Kabilan Vairamuthu, who’s co-written Vivegam, says he owes his family everything

Published: 03rd August 2017 08:58 AM  |   Last Updated: 03rd August 2017 08:58 AM   |  A+A-

Express News Service

Despite being the son of Vairamuthu and publishing his first book at 18, Kabilan didn’t really think he would get into the film industry. He actually studied engineering and worked in a software firm in Tidel Park for a few years. “One day, I suddenly woke up to the realisation that it wasn’t my cup of tea and that’s when I shifted to media, a field that interested me for years. I took off to Australia to do a course called Communication for Social Change,” he says.

When he got back to India, he became a founding producer of a TV channel where he anchored programmes. And then, finally came the transition into films, when he began writing lyrics. Soon, he began pitching in with screenplays. KV Anand’s  Kavan was based on his novel Meinigari. And now, he has landed the biggie: Vivegam.

So how did he become a part of the Ajith film? “Siva sir told me the genre and said he was looking for a writer to contribute.

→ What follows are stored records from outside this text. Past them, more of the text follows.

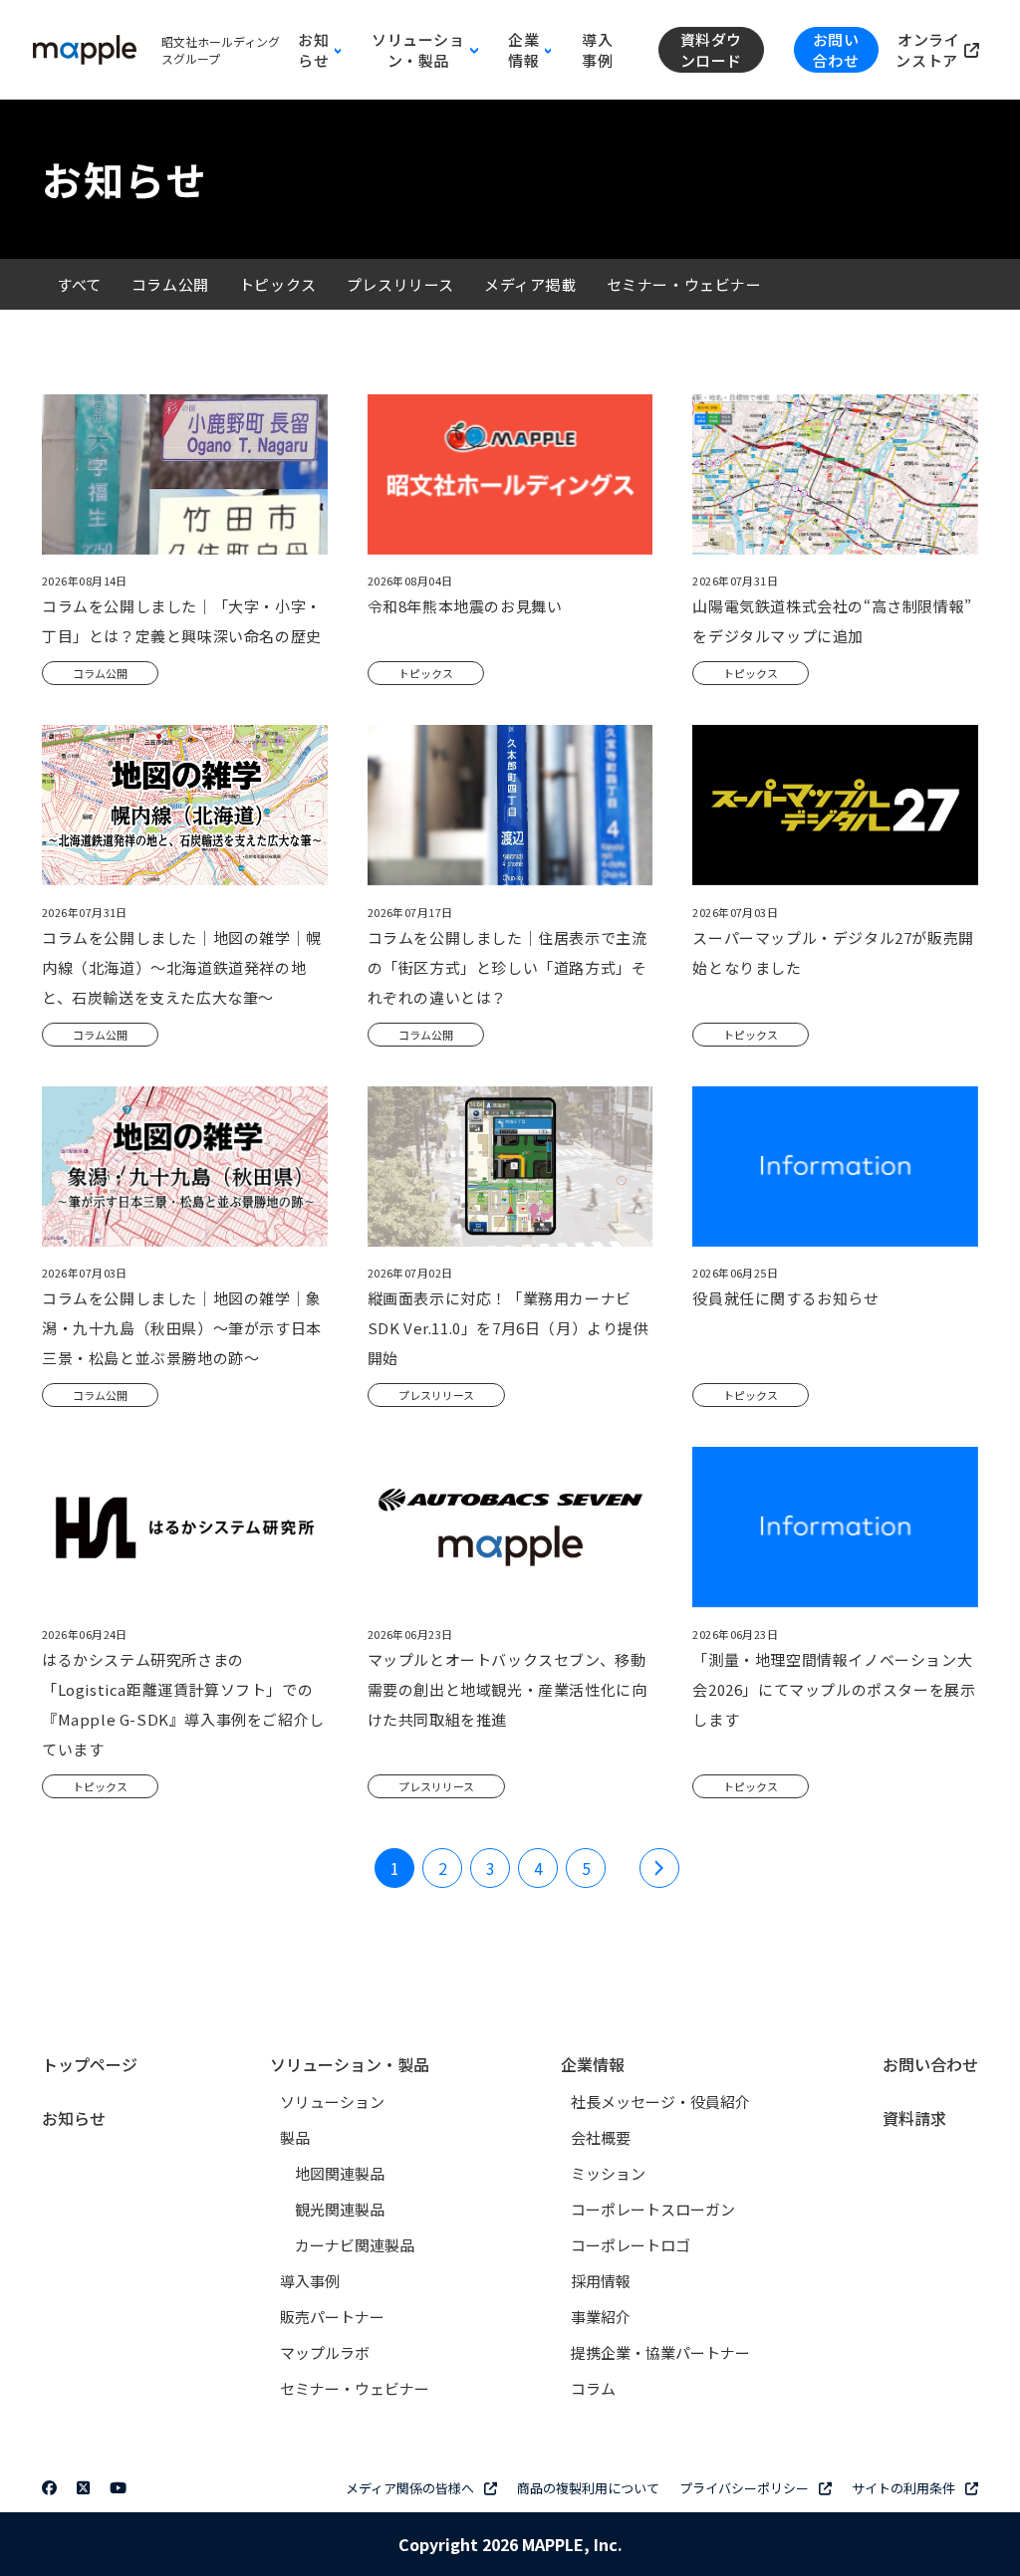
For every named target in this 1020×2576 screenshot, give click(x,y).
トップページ (89, 2064)
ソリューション (332, 2101)
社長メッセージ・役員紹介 (660, 2101)
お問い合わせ (836, 50)
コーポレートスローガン (653, 2209)
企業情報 (593, 2064)
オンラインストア (928, 50)
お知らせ (74, 2118)
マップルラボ (325, 2352)
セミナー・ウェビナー (684, 284)
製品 (295, 2137)
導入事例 (597, 50)
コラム (593, 2388)
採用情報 (601, 2280)
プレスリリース (400, 284)
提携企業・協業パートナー (660, 2352)
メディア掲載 (530, 284)
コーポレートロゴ (630, 2244)
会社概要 (601, 2137)
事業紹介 (601, 2316)
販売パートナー (332, 2316)
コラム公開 (170, 284)
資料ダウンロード (711, 50)
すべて (79, 284)
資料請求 (914, 2118)
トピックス (278, 284)
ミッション (608, 2173)
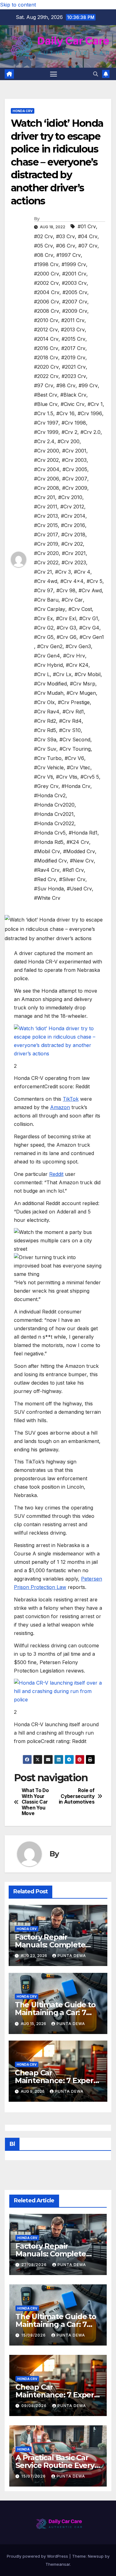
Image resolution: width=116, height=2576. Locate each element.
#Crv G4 (89, 628)
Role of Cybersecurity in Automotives (77, 1796)
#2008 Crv (46, 311)
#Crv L (42, 674)
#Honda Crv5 (50, 833)
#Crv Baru (46, 600)
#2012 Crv (46, 329)
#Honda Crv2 (50, 795)
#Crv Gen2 (49, 646)
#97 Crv (43, 385)
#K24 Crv (78, 842)
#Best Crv (45, 395)
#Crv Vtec (78, 767)
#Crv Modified (50, 683)
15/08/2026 (34, 2335)
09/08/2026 (34, 2405)
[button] (95, 74)
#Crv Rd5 (45, 730)
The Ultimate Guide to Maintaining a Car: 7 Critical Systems (55, 2012)
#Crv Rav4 (46, 711)
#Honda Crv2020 (54, 805)
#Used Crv (79, 888)
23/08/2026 (34, 2264)
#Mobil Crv (47, 851)
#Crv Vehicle (49, 767)
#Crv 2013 (46, 516)
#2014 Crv (46, 339)
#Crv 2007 (74, 479)
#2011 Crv (72, 320)
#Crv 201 (44, 497)
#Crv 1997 (46, 423)
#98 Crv (65, 385)
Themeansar (57, 2564)
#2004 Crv (46, 292)
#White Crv (47, 898)
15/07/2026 (34, 2476)
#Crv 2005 (74, 469)
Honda (23, 2449)
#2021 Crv (74, 367)
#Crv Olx (44, 702)
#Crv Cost (80, 609)
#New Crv (82, 861)
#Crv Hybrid (48, 665)
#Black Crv (73, 395)
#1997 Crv (68, 255)
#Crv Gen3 (78, 646)
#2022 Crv (46, 376)
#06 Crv (65, 246)
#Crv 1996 (90, 413)
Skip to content (18, 5)
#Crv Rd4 (70, 721)
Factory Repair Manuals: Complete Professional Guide (50, 1944)
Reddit (56, 1174)
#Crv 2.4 (44, 441)
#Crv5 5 (89, 777)
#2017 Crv (73, 348)
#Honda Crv (76, 786)
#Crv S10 (70, 730)
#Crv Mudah (48, 693)
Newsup (96, 2556)
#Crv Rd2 (45, 721)
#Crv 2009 (74, 488)
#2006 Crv (46, 301)
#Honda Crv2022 (54, 823)
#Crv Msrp (82, 683)
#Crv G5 (44, 637)
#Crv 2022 (46, 562)
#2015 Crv (73, 339)
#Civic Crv (72, 404)
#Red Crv (45, 879)
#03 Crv (65, 236)
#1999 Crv (74, 264)
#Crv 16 (65, 413)
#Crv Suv (45, 749)
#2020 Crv (46, 367)
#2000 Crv (46, 274)
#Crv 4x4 (72, 581)
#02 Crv (43, 236)
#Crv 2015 (46, 525)
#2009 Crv (74, 311)
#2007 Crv (74, 301)
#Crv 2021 (74, 553)
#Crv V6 (74, 758)
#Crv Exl (66, 618)
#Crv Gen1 (91, 637)
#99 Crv (88, 385)
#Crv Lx (62, 674)
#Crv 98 (65, 590)
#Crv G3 (66, 628)
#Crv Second (74, 739)
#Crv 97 (43, 590)
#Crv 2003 (74, 460)
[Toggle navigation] (53, 74)
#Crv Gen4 (47, 656)
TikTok (71, 1099)
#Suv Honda (49, 888)
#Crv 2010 (70, 497)
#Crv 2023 (74, 562)
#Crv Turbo (48, 758)
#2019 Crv (73, 357)
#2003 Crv (74, 283)
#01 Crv (87, 226)
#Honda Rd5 (48, 842)
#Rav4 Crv (46, 870)
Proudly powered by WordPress (38, 2556)
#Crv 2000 (46, 451)
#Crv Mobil (88, 674)
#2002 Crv (46, 283)
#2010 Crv (46, 320)
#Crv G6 (66, 637)
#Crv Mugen (81, 693)
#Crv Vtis (66, 777)
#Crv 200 (68, 441)
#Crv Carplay (49, 609)
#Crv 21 (43, 572)
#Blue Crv (46, 404)
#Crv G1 (88, 618)
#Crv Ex (43, 618)
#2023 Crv (74, 376)
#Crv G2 (44, 628)
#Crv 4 (82, 572)
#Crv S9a (45, 739)
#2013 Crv (73, 329)
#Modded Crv (79, 851)
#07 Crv (87, 246)
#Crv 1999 (46, 432)
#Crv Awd (90, 590)
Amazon (60, 1107)
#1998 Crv (46, 264)
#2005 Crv (74, 292)
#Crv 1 (95, 404)
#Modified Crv (50, 861)
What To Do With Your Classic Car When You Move (35, 1802)
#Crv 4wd (45, 581)
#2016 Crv (46, 348)
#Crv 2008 (46, 488)
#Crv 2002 (46, 460)
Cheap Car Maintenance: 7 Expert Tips (56, 2080)
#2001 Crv (74, 274)
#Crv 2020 (46, 553)
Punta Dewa (72, 1955)
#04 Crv (87, 236)
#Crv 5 (94, 581)
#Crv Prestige (74, 702)
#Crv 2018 (73, 534)
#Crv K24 (77, 665)
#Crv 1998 (74, 423)
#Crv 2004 (46, 469)
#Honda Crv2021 (54, 814)
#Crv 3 (63, 572)
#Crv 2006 (46, 479)
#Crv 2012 (72, 506)
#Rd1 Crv (73, 870)
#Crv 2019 (46, 544)
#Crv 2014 (73, 516)
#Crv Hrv (74, 656)
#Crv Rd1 (73, 711)
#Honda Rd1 (83, 833)
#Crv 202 (72, 544)
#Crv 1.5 (43, 413)
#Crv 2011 (45, 506)
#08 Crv (43, 255)
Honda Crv (22, 111)
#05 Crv (43, 246)
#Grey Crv (46, 786)
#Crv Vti (43, 777)
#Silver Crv (72, 879)
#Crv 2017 (46, 534)
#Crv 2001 (74, 451)
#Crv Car (72, 600)
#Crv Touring (75, 749)
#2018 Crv (46, 357)
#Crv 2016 (73, 525)
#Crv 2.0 (90, 432)
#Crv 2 (69, 432)
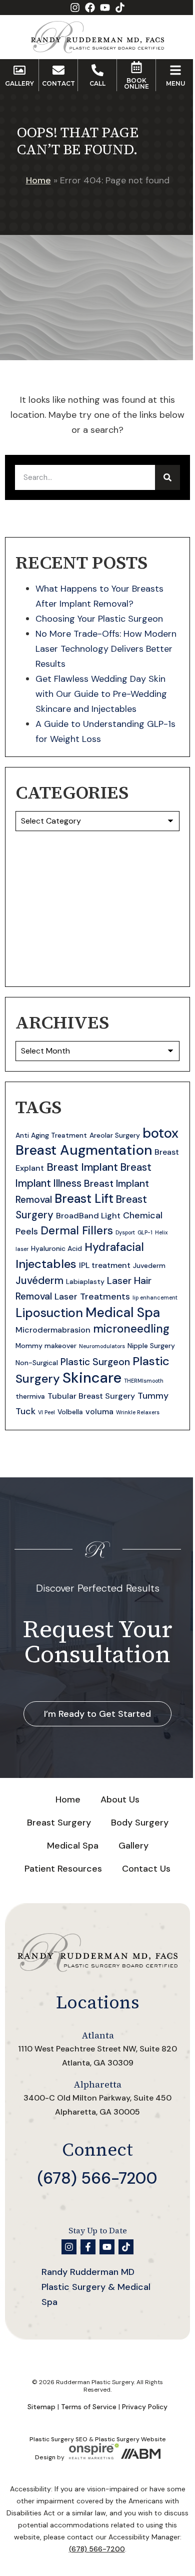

He had the story knot, and from there, we (Kabilan, Siva and Aadhi Narayanan, who also wrote Veeram and Vedhalam) expanded on it.”

Vivegam is completely different from his first film, he says. “Kavan was about the media industry, which I was quite familiar with. But Vivegam, being an international spy thriller, was new to everyone in the crew. It required that we do a lot of homework.” Kabilan has also written two songs for the film—Kadhalaada and another melody which hasn’t been released yet.

On working with Ajith, he says he didn’t really. “I spent very little time with him on the sets in Bulgaria and Hyderabad, but we still managed to discuss a variety of topics including decision-making. It was really nice talking to him. I also got to see him doing the bike chase and fight sequences. Theatrele pakurathu oru experience, aana nerle pakurathu is a different thing altogether.”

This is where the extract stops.